··· Data
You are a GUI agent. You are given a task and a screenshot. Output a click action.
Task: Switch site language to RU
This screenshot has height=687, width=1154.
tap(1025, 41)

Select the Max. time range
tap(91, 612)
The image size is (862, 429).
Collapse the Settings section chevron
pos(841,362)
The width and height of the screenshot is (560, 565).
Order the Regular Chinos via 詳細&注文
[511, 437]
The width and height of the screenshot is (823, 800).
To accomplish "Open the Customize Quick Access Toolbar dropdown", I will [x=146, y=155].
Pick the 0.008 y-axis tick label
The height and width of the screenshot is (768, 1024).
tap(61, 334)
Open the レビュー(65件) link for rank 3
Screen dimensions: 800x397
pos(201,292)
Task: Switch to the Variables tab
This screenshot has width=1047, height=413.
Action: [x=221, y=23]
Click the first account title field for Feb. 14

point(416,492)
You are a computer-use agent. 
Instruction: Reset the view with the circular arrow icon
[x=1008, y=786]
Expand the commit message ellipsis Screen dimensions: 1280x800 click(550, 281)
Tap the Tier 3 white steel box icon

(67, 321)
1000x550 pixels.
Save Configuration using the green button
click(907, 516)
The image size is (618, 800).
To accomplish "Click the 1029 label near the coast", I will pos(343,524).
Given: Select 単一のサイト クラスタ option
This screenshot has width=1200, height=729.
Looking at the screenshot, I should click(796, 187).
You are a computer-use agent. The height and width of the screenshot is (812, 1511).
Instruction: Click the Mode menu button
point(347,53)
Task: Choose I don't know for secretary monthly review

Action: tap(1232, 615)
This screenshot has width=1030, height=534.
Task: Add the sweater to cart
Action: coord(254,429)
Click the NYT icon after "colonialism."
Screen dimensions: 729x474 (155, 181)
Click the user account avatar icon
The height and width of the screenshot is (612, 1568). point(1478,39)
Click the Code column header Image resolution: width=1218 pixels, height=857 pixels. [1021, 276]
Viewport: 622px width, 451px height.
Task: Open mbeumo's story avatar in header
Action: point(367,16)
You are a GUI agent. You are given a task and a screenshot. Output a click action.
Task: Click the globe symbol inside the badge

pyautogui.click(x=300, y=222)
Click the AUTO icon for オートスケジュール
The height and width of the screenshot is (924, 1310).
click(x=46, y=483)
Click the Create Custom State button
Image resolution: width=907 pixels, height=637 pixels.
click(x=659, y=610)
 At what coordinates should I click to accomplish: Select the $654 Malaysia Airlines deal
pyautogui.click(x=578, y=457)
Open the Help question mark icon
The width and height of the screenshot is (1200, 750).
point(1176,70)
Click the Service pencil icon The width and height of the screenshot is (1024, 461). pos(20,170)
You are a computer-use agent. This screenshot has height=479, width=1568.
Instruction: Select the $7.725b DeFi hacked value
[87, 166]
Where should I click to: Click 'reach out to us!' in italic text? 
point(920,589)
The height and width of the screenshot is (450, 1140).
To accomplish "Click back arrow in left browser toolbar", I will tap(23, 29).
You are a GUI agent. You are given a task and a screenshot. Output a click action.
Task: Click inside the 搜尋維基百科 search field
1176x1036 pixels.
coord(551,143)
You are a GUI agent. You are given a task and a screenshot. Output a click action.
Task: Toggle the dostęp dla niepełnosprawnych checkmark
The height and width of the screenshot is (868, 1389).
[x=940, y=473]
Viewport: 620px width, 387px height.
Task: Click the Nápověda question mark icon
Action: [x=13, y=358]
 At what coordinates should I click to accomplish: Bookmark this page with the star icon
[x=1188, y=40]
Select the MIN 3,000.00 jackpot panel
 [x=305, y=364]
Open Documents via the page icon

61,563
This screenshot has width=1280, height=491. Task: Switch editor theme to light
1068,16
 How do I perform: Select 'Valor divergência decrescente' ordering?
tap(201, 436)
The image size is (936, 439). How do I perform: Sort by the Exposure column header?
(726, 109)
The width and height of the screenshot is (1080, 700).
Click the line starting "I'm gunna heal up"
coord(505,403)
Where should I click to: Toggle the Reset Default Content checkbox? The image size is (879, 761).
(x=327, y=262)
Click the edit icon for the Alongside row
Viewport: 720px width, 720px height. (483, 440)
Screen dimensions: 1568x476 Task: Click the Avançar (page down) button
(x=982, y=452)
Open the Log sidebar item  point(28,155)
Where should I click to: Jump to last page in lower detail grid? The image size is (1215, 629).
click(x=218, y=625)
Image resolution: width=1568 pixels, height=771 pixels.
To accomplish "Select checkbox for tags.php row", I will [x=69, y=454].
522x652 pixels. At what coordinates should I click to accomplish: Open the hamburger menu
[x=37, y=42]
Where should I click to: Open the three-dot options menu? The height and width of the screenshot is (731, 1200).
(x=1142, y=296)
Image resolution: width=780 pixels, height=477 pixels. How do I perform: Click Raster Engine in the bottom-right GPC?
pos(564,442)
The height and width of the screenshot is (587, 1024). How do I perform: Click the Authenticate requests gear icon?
······
#### Exercise requirements:
Reproduce each line, exactly as it appears, from the one that contains "The image size is (936, 439)." through the last line of the records. Add no other lines.

#### Reply:
The image size is (936, 439). How do I perform: Sort by the Exposure column header?
(726, 109)
The width and height of the screenshot is (1080, 700).
Click the line starting "I'm gunna heal up"
coord(505,403)
Where should I click to: Toggle the Reset Default Content checkbox? The image size is (879, 761).
(x=327, y=262)
Click the edit icon for the Alongside row
Viewport: 720px width, 720px height. (483, 440)
Screen dimensions: 1568x476 Task: Click the Avançar (page down) button
(x=982, y=452)
Open the Log sidebar item  point(28,155)
Where should I click to: Jump to last page in lower detail grid? The image size is (1215, 629).
click(x=218, y=625)
Image resolution: width=1568 pixels, height=771 pixels.
To accomplish "Select checkbox for tags.php row", I will [x=69, y=454].
522x652 pixels. At what coordinates should I click to accomplish: Open the hamburger menu
[x=37, y=42]
Where should I click to: Open the three-dot options menu? The height and width of the screenshot is (731, 1200).
(x=1142, y=296)
Image resolution: width=780 pixels, height=477 pixels. How do I perform: Click Raster Engine in the bottom-right GPC?
pos(564,442)
The height and width of the screenshot is (587, 1024). How do I perform: Click the Authenticate requests gear icon?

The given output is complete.